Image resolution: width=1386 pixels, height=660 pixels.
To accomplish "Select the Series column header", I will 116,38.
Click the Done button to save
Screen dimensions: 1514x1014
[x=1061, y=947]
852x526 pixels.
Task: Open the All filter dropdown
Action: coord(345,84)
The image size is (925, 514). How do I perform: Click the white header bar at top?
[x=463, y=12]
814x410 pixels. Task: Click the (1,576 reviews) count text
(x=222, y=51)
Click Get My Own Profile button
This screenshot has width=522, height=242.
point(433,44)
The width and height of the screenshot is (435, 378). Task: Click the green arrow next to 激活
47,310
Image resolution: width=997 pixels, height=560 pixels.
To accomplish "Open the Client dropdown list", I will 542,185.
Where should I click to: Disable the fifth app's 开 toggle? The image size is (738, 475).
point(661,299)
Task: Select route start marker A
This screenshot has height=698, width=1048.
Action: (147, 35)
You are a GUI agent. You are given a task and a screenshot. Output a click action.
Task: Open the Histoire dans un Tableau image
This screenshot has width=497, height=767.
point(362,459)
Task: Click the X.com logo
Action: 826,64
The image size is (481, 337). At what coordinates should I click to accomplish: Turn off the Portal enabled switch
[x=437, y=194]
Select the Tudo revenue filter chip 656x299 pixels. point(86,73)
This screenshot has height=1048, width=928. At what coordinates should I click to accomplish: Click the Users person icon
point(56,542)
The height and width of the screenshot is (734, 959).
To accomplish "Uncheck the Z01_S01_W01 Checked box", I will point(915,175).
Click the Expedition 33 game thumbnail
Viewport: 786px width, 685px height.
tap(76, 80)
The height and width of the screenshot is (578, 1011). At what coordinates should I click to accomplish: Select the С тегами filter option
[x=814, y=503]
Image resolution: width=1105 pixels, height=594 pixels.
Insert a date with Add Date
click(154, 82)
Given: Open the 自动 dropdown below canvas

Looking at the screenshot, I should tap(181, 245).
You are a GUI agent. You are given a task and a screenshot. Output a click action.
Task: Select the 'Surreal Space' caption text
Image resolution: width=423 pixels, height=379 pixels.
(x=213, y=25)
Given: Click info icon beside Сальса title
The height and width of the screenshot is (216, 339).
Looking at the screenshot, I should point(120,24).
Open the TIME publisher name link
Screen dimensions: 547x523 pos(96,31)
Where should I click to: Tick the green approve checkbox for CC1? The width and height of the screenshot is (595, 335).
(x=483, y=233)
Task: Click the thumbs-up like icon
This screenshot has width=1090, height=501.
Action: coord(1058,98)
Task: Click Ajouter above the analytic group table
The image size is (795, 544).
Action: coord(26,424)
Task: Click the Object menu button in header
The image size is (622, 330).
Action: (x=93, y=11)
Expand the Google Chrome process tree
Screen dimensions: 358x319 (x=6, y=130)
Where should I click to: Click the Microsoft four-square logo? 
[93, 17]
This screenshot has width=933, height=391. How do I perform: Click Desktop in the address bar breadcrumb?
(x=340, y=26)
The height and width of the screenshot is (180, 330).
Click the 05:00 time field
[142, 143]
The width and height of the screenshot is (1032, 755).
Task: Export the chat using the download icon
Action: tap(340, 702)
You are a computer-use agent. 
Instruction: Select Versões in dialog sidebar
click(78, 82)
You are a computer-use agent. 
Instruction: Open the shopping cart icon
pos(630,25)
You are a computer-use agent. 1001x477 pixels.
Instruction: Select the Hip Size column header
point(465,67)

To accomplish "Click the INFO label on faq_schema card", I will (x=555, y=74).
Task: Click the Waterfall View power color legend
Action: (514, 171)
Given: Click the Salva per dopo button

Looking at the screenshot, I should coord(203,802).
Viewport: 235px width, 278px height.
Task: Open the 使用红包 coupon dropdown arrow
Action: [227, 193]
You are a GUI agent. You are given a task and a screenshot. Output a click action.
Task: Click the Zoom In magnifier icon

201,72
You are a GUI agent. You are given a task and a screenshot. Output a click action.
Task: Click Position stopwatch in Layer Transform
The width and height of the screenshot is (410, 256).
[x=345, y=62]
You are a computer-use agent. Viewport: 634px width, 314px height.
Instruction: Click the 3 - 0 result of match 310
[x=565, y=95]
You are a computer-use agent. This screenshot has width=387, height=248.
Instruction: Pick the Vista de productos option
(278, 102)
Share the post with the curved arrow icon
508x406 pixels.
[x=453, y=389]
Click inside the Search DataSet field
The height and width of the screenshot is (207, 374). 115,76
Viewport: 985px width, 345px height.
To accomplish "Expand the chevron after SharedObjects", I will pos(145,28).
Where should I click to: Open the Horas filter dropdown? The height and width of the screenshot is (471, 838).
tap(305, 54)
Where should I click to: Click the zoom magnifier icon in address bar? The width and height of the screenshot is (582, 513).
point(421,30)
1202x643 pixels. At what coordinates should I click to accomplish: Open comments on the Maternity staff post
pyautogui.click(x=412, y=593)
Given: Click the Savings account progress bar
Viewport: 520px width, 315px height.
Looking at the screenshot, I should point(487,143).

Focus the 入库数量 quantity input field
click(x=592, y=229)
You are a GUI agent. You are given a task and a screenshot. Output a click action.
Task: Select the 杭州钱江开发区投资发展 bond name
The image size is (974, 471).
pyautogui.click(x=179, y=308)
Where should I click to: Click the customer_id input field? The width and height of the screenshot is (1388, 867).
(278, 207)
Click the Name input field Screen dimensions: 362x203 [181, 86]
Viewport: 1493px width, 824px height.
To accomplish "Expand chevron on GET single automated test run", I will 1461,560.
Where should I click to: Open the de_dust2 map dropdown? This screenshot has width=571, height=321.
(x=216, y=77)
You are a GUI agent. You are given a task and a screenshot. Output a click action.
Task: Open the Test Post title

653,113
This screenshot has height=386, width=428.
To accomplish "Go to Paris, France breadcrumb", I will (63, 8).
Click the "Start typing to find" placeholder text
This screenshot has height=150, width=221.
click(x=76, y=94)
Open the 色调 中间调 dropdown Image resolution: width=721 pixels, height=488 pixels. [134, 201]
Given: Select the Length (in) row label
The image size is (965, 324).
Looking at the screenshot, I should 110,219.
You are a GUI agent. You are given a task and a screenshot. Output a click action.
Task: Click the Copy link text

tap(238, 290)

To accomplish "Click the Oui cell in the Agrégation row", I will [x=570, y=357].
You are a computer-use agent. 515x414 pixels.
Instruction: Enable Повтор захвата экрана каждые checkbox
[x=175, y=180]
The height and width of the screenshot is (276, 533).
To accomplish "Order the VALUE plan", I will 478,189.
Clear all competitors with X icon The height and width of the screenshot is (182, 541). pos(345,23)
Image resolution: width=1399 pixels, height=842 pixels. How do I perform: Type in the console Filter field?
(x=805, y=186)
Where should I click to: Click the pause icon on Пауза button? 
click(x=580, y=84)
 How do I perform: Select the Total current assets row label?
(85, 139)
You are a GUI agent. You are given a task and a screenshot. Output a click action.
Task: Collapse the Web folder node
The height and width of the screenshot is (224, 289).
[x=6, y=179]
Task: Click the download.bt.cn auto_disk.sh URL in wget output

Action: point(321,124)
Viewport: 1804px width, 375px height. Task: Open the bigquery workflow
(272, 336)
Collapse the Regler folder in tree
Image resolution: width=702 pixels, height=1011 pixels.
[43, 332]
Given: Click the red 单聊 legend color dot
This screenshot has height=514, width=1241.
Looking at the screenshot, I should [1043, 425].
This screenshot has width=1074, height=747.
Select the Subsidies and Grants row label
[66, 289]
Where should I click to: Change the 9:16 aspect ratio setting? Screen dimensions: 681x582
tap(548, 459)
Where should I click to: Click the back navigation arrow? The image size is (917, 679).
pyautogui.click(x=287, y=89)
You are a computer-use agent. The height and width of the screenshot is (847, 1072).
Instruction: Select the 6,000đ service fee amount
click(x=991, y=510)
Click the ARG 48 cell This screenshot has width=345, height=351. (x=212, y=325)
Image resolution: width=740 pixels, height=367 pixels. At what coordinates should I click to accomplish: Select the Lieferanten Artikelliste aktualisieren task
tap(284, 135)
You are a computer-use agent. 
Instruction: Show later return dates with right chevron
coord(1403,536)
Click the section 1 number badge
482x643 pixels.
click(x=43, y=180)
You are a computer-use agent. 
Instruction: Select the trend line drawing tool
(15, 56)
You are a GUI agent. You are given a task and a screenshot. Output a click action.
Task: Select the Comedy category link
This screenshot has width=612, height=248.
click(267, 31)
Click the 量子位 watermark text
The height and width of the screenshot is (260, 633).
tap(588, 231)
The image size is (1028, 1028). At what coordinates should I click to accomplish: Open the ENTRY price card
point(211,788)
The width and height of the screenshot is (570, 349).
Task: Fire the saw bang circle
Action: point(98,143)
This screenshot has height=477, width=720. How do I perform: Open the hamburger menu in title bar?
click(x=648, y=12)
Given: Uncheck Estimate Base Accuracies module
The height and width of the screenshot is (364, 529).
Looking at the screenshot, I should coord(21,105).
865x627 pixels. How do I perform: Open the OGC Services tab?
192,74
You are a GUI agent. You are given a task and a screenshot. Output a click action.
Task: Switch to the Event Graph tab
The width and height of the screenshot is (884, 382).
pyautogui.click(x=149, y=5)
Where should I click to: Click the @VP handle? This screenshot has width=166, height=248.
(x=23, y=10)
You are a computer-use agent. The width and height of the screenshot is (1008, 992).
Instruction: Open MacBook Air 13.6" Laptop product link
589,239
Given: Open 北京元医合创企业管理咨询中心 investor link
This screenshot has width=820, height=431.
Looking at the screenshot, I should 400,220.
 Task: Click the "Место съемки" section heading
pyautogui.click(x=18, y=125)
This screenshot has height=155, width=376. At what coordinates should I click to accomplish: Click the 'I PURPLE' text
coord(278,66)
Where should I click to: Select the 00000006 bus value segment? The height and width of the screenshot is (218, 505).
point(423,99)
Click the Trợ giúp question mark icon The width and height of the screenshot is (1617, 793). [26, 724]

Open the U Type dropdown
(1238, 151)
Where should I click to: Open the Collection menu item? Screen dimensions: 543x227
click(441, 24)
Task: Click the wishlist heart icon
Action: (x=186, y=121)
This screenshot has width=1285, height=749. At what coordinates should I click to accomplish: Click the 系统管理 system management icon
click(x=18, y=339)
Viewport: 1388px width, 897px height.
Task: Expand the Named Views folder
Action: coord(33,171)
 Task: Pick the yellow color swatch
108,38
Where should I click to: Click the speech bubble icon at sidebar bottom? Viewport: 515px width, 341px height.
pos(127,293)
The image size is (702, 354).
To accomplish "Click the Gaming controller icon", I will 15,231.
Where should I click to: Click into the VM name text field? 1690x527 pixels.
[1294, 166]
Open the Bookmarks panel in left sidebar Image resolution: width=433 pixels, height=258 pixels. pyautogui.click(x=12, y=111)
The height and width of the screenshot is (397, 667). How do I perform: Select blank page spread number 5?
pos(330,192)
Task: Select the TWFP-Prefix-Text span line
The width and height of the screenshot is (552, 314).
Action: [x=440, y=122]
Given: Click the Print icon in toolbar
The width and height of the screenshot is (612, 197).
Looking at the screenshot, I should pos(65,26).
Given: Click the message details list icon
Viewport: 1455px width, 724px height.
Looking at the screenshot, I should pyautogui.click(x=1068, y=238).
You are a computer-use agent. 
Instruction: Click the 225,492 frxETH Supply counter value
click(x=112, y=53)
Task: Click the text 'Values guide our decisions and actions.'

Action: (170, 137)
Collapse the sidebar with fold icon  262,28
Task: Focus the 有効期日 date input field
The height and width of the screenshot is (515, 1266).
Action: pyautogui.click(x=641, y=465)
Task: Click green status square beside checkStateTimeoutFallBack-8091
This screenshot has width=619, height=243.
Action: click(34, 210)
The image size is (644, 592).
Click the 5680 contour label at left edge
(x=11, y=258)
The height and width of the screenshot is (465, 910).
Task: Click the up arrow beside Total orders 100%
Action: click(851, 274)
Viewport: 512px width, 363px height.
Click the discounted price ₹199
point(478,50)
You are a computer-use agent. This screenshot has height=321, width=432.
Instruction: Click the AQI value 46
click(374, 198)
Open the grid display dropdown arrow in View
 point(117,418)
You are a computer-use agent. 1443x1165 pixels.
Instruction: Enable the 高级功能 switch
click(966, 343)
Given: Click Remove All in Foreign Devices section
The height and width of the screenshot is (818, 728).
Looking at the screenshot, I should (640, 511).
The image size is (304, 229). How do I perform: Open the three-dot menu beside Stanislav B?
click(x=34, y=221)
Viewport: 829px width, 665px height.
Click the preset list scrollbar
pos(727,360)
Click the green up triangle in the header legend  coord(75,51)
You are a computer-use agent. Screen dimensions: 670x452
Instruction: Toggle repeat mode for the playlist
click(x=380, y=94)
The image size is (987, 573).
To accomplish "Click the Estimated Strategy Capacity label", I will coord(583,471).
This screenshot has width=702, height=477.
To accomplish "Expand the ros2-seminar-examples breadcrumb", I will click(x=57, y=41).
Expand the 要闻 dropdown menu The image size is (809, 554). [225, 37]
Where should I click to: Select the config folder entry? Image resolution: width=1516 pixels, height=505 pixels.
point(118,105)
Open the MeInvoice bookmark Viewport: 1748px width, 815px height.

+ + + + + + +

> Your objective: Report the tally of lines in the listing that carry the string "cell", and nothing else.

> Task result: 2